On top of the new Docklands primary school, the Inner-city New School Package will see:
- Identification of sites and the commencement of planning for a new primary school in North Melbourne.
- Identification of sites for both a primary and secondary school at Fishermans Bend.
- Secure a site to expand Albert Park College by five classrooms.
- Deliver the remaining funding for South Melbourne Park Primary School and Prahran High School.
- Open the new Richmond High School and Ferrars Sreet Primary School in 2018.
It is expected that 90,000 students are forecast to enter Victorian schools over the next five years and 5,000 new places in the inner-city will be eventually be created through the initiatives listed above.
A Victorian Government media release states that inner-city enrolment boundaries will also be changed so kids living in Docklands will be able to go to the new Ferrars Street Primary School and University High School in Parkville.
Renders of Victoria's first vertical school to be built on Ferrars Street can be seen in our August 2016 article.
Community Discussion (5)
And to answer Alastair's question, how did it come about that 50% of students come from outside the zone? Easy. All it takes to enrol in a state school is to rent a property in the school zone and live in it for 12 months. After 12 months, even if the family moves elsewhere, it is government policy that the student may remain enrolled at that school for the duration of their schooling. The Minister hasn't reviewed this policy (for obvious reasons) and so is disingenuous when he suggests that such enrolments are somehow the fault of the school. Is he now proposing to ask that current group of students and parents to find a local school for 2017?
These schools all know what's been going on with inner city enrolments, and they ALL know Labor was preparing a response, and I'll be amazed if they weren't all formal stakeholders in that.

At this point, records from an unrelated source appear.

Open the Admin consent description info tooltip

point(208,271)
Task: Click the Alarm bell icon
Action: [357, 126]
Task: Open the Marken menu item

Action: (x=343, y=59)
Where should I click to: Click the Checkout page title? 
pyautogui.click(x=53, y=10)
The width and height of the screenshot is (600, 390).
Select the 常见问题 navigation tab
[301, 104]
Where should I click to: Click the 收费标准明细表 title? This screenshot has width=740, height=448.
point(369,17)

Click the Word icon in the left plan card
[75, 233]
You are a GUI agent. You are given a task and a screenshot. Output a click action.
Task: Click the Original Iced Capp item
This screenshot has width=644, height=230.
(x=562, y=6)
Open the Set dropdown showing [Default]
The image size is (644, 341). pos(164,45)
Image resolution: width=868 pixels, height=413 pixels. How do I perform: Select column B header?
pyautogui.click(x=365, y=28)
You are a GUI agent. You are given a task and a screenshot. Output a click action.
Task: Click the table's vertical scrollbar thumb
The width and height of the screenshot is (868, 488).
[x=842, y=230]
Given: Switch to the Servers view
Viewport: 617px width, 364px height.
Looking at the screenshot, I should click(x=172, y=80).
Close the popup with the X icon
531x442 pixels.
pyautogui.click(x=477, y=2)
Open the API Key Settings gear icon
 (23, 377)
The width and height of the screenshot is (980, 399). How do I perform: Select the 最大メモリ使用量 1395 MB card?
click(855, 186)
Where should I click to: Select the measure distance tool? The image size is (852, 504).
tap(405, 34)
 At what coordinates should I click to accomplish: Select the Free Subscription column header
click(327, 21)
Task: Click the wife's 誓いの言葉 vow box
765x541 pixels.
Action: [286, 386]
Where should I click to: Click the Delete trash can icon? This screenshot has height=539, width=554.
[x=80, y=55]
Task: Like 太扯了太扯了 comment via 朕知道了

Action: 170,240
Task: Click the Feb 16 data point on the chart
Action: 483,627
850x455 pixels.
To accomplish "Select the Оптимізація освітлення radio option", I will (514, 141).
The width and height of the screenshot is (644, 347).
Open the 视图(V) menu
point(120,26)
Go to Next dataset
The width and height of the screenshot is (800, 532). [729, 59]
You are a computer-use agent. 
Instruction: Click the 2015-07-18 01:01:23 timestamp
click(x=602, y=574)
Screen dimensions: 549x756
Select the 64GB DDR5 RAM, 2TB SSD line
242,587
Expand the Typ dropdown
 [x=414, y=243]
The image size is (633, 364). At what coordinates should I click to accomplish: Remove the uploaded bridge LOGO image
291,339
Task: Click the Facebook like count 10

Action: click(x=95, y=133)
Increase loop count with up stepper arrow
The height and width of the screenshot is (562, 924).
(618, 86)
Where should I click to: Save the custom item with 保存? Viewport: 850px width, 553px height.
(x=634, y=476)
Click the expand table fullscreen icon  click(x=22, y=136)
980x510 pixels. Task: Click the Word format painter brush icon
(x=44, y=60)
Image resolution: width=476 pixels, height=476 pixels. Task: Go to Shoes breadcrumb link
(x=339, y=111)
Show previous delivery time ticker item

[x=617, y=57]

I'm guessing that there are some comfortably middle-class inner-suburban schools that don't fancy taking on the generation of kids growing up in Docklands. This decision doesn't give them time to line up all their faux justifications for not taking on the students that the government, being the appointed agent of the taxpayers who fund the schools, says they should.
shopping around for a public school by parents? or?
http://www.theage.com.au/victoria/uni-high-attacks-andrews-government-over-deeply-disappointing-decision-20161013-gs1kua.html
Could the Minister have picked a worse time of year to drop that bombshell on local schools?
Schools, like other large, complex organisations, need reasonably long lead times to respond to major policy shifts. At present, they will be right in the middle of planning next years' programs, staffing and curriculum offering based on expected and projected enrolment numbers ... dropping an additional population of 6000 into their respective school zones has the potential to cause chaos.